Minimally two, users and portfolios. 

OK, users and portfolios. And what kinds of field should probably go into user's table, even though there are many ways to do this? Yeah? 

Username, password, probably email and the, perhaps, portfolio ID or something like that, [inaudible] perhaps. 

OK. Good. So, your username, password and maybe email or maybe that could just be the username. The-- And some kind of unique ID, because you're going to want to correlate a user in the user's table with a portfolio owner in the portfolio's table, because what fields might go in the portfolio's table? 

Your stocks? 

Your stocks. So one field is maybe the symbol of the thing you own. One field is the ID of the person who owns that symbol. And then, what's probably at least the third field in the portfolio's table? Yeah? 

How many stocks you have [inaudible]. 

Exactly. Quantity. Do you want to store the price in the portfolio's table? 

No. 

Probably not, right, because the price is going to change presumably. So, it's not like once you buy a stock, that's what it's worth. It's going to change day to day. Yeah? 

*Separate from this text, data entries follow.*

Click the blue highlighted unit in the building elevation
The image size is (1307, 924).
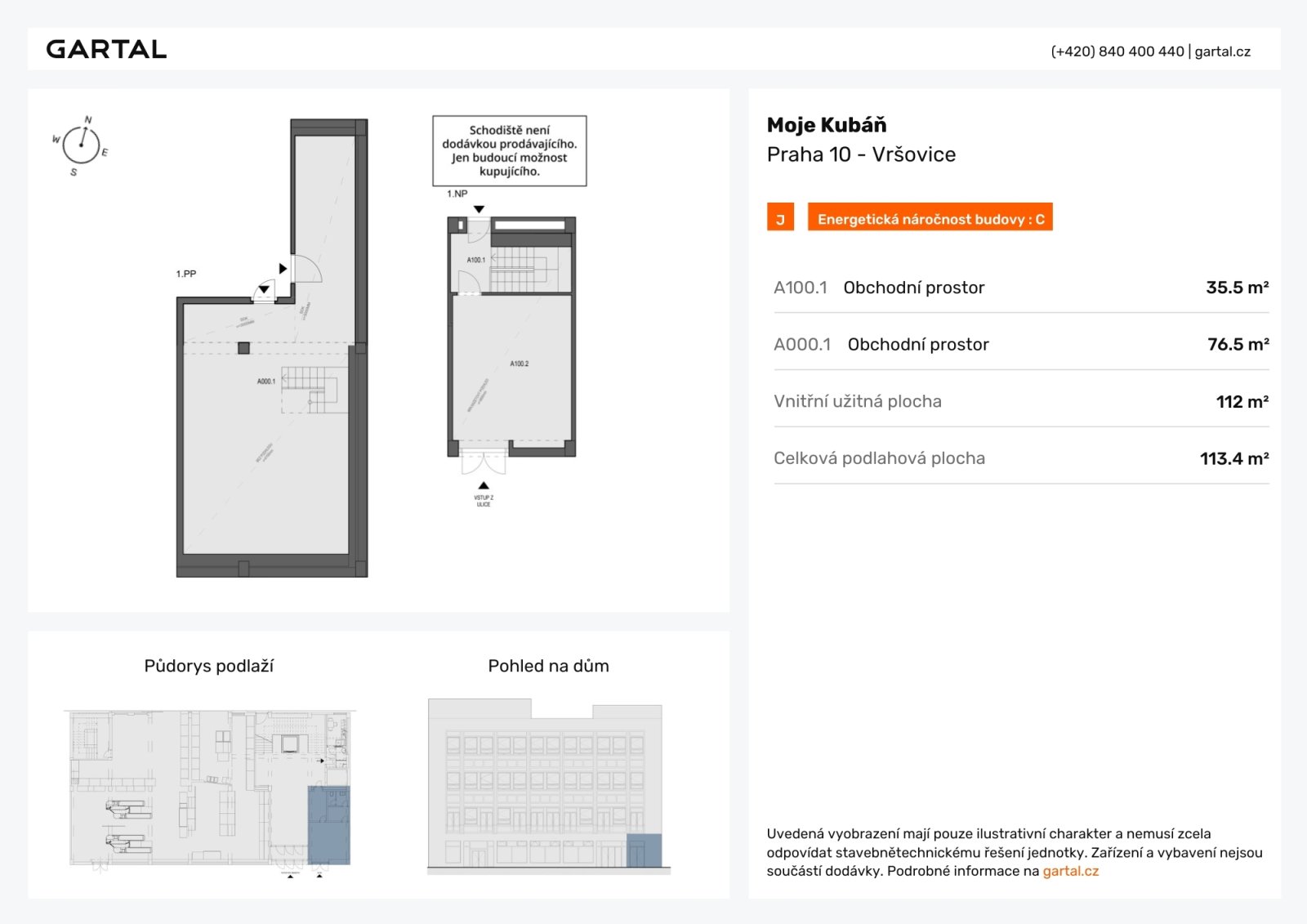point(644,850)
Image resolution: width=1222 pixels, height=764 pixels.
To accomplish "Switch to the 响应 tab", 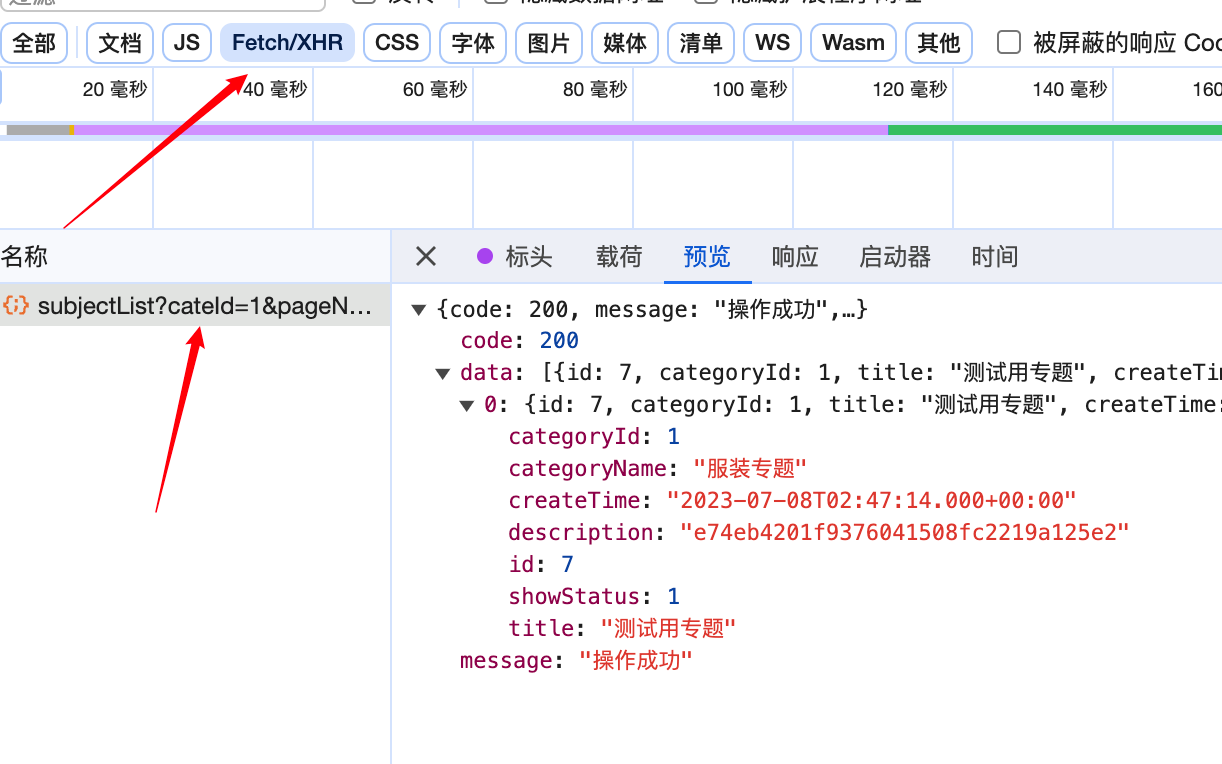I will point(795,257).
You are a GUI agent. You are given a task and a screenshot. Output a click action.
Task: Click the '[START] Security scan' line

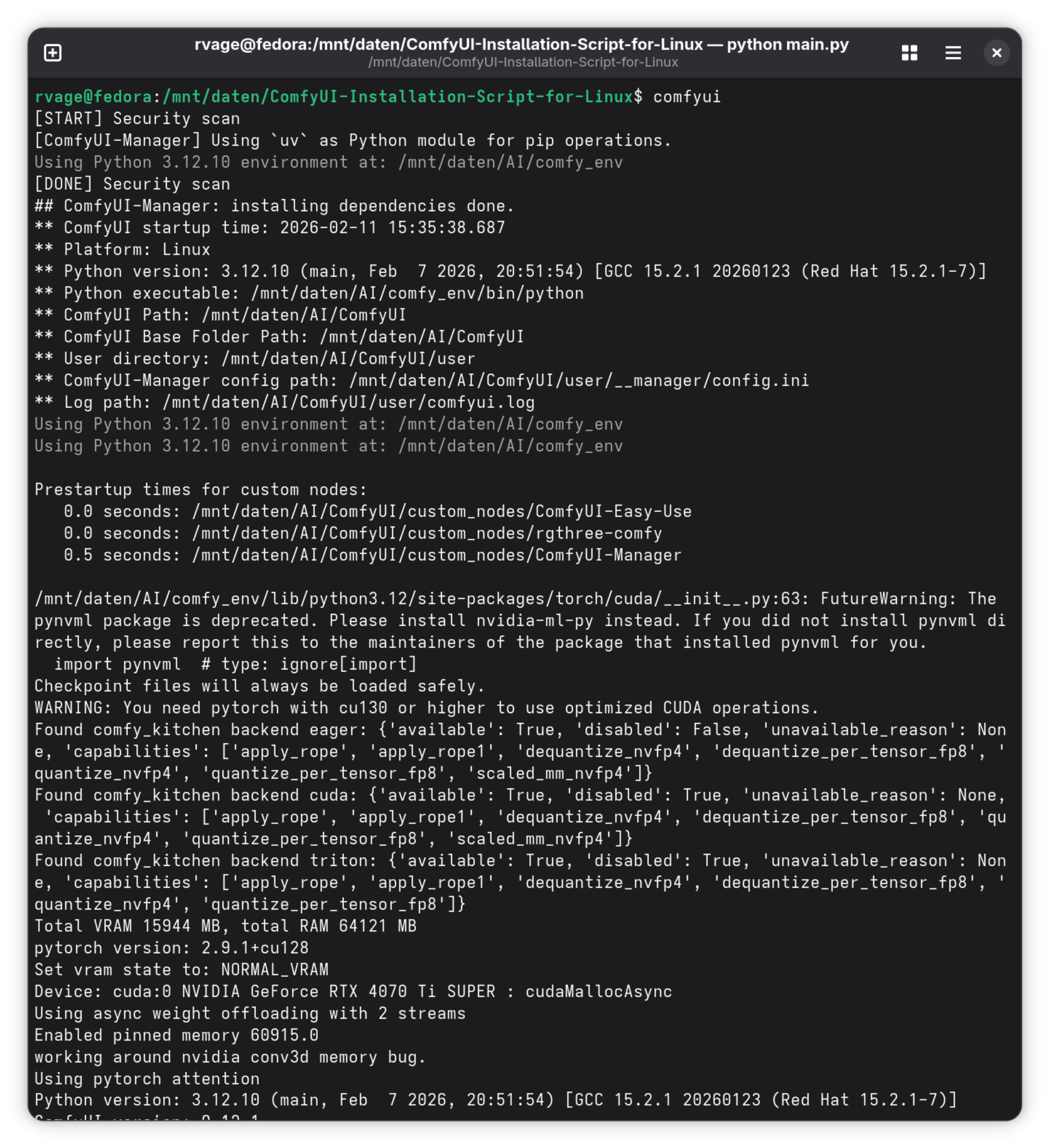(137, 118)
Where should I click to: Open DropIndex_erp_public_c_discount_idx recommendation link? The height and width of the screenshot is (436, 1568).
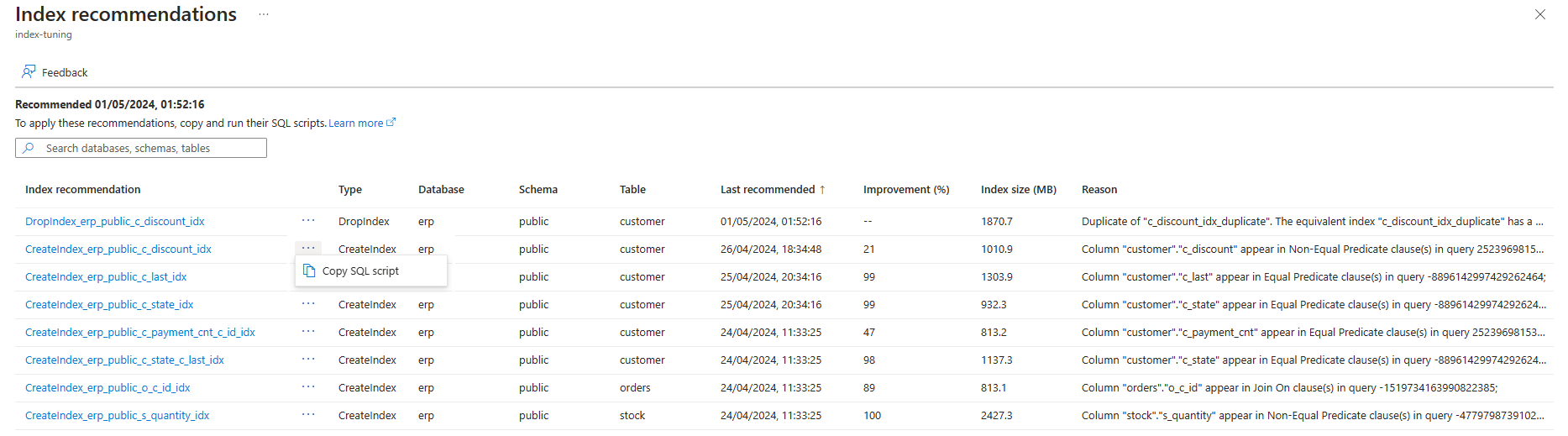point(115,222)
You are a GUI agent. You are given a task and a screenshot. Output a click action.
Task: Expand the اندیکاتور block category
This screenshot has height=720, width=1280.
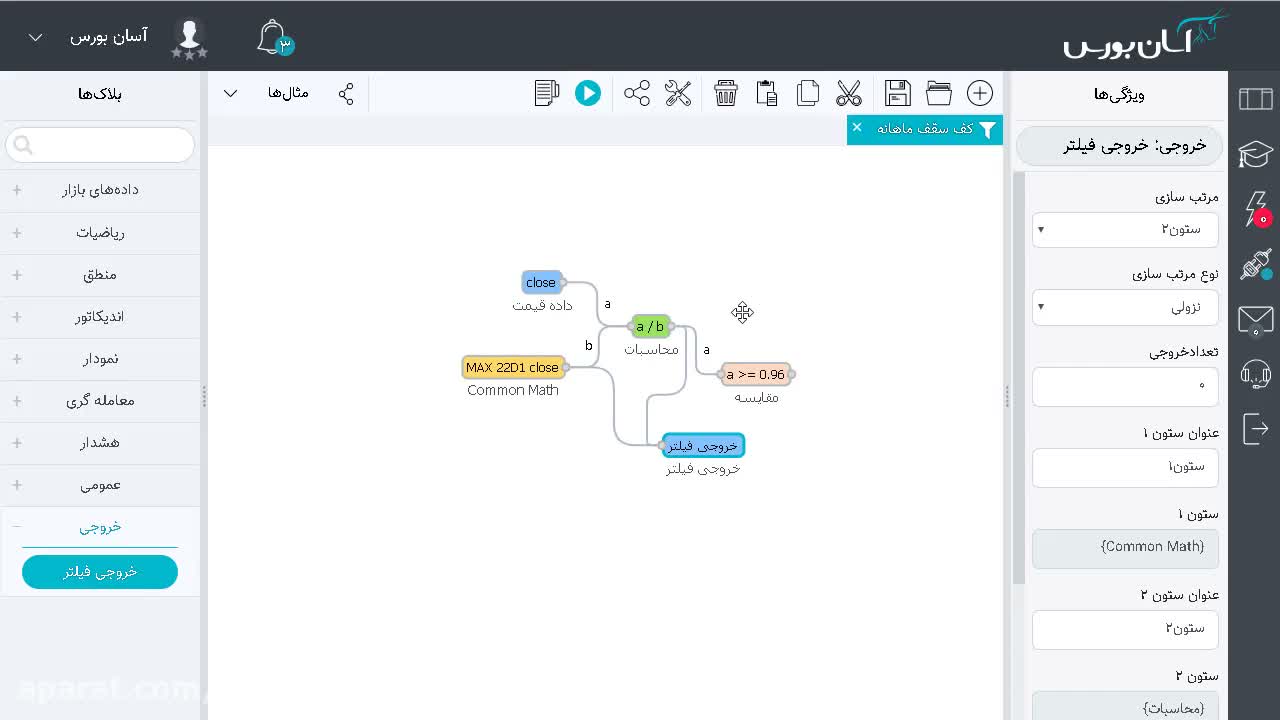pos(100,317)
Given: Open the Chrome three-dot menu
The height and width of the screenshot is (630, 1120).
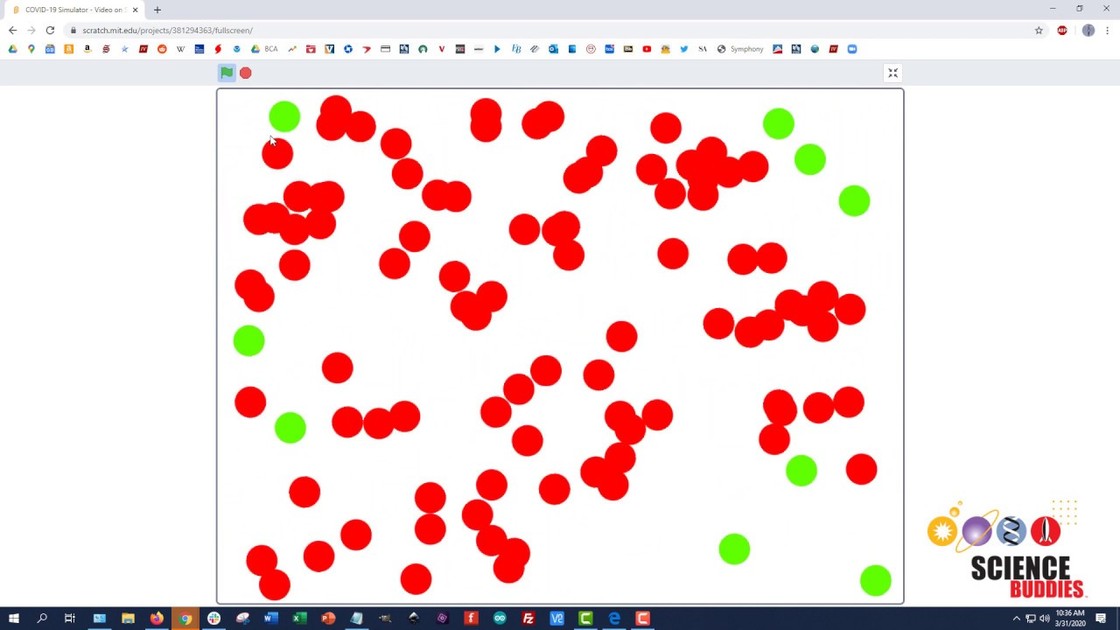Looking at the screenshot, I should [1107, 30].
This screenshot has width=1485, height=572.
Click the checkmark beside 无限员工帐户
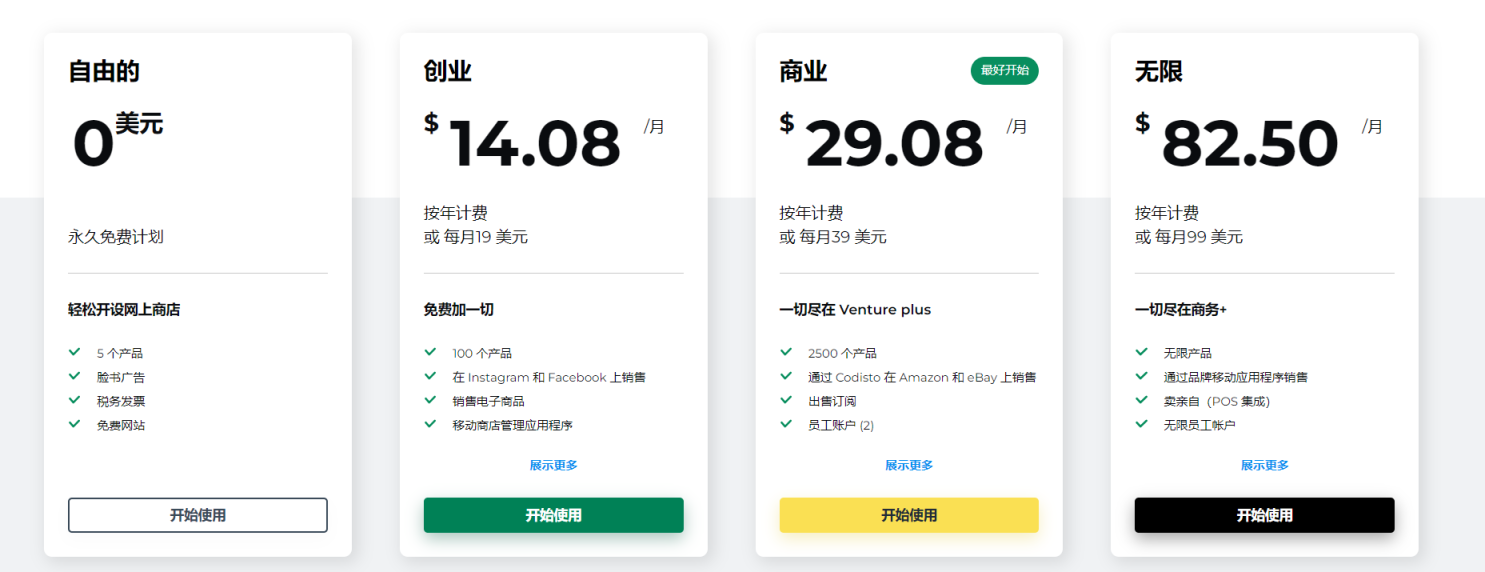[1141, 424]
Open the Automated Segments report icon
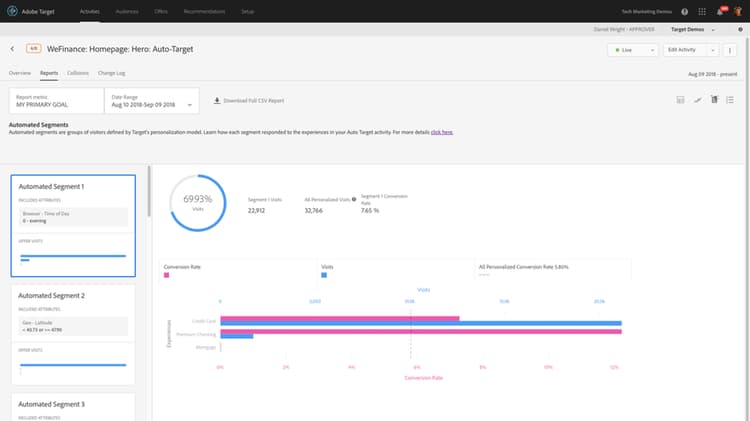 714,99
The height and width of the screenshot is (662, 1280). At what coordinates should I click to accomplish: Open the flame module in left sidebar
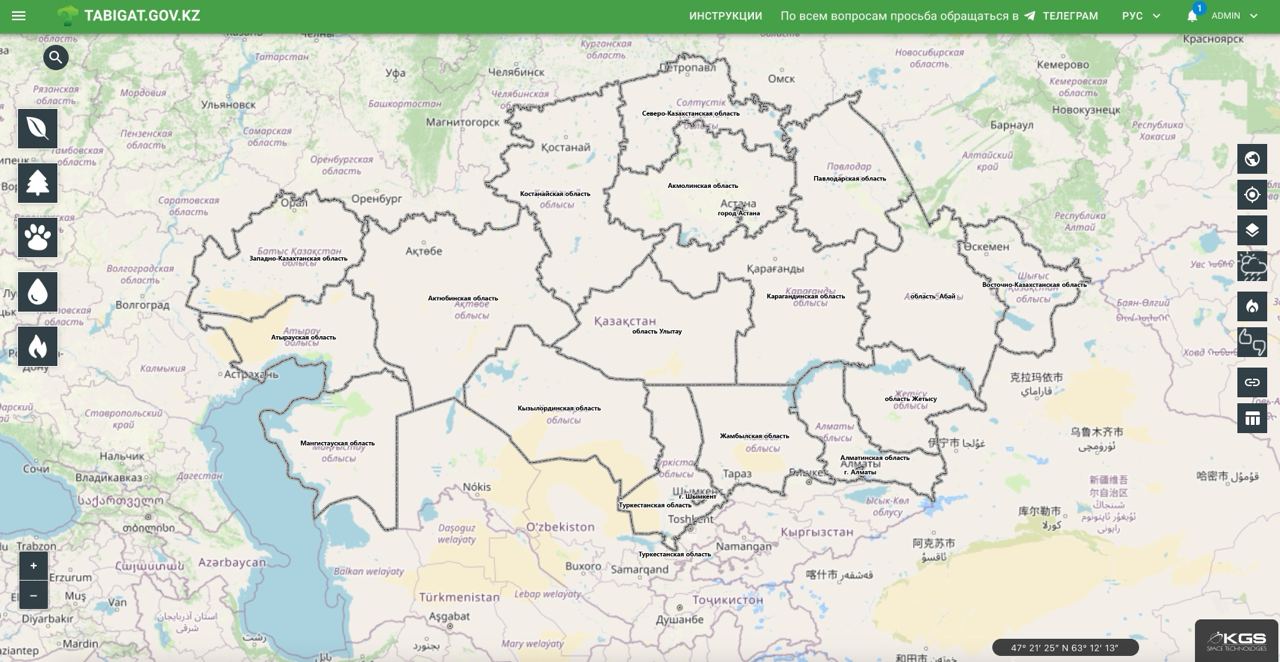point(38,347)
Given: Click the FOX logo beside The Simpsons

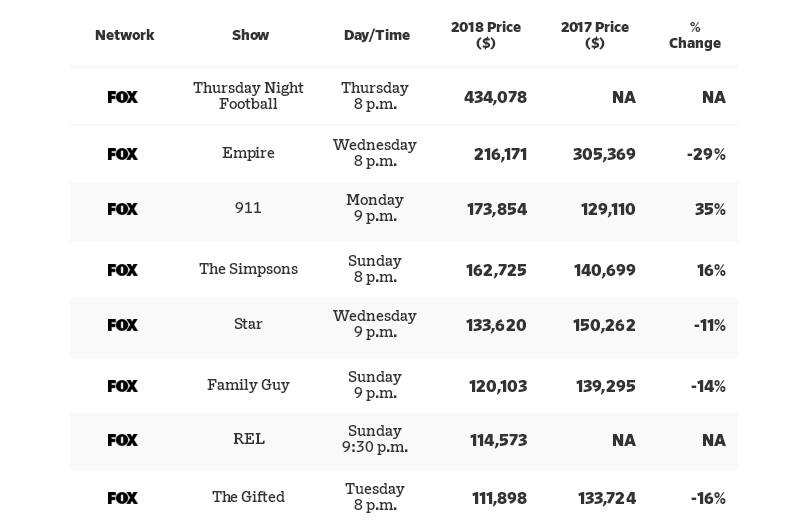Looking at the screenshot, I should point(122,270).
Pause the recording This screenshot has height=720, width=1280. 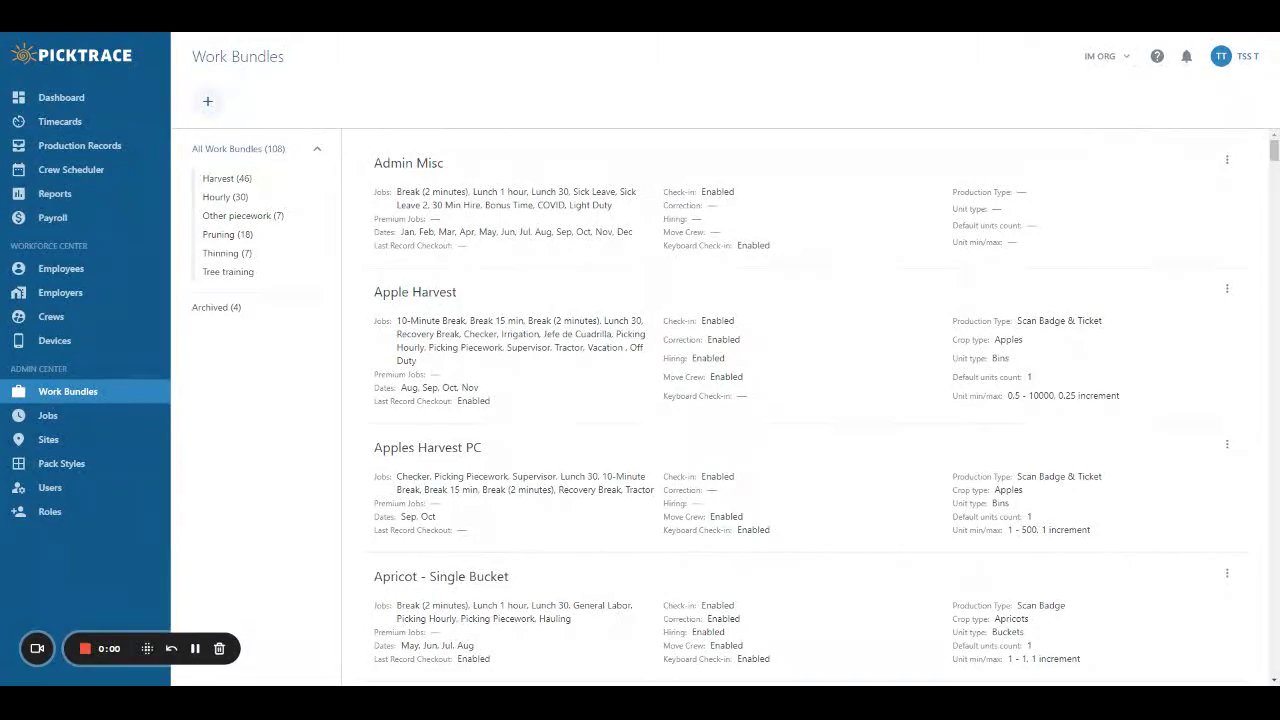pyautogui.click(x=195, y=649)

Just looking at the stock, you might want to actually store the purchase price because [inaudible] calculate the difference. 

Good. 

It's gone up or down. 

So there is an opportunity. And here in lies the dot, dot, dot. Maybe it would be a good idea to store the purchase price recognizing that the current price will change. But then, you can do some basic arithmetic and say your portfolio is up 50% or it's down 50%. But to do that, you have to know what the starting point or the starting price was. But there, realize that you run into some design issues, like if you're going to start restoring the purchase price, now you might not want to consolidate rows in your portfolio table. Because what if I buy a share of Google at $400, but another share of Google at $500 I want to somehow remember that one of those shares was 400, one of those was 500 or I want to store the average price or something like that, now I have some non-obvious accounting issues to deal with. So realizing the spec, we do allow you to simplify certain things, but those are the kinds of tradeoffs ultimately that you need to make. Any questions? So it's actually-- you'll actually find that it's pretty neat once you have the things up and running and you actually buy and sell these stocks and then check your portfolio the next day because if you're querying Yahoo every time the user wants to look at their portfolio as you'll have to, you'll be able to see whether things are going up or down. And certainly, if you're buying like millions of shares of penny stocks or whatnot, you can actually see things change day to day if there's actually a price movement and it's going from 3 cents to 4 cents. It's actually a nice 33% profit overnight. But, of course, this is just imaginary and you're just doing the math even though the actual volume of shares might not be consistent with reality. Any questions. All right. So, why don't we officially wrap there? I'll stick around for questions. We'll let Chris get set up and dive a bit more into PDO in section, into project 1 and into SQL itself. All right. [ Silence ]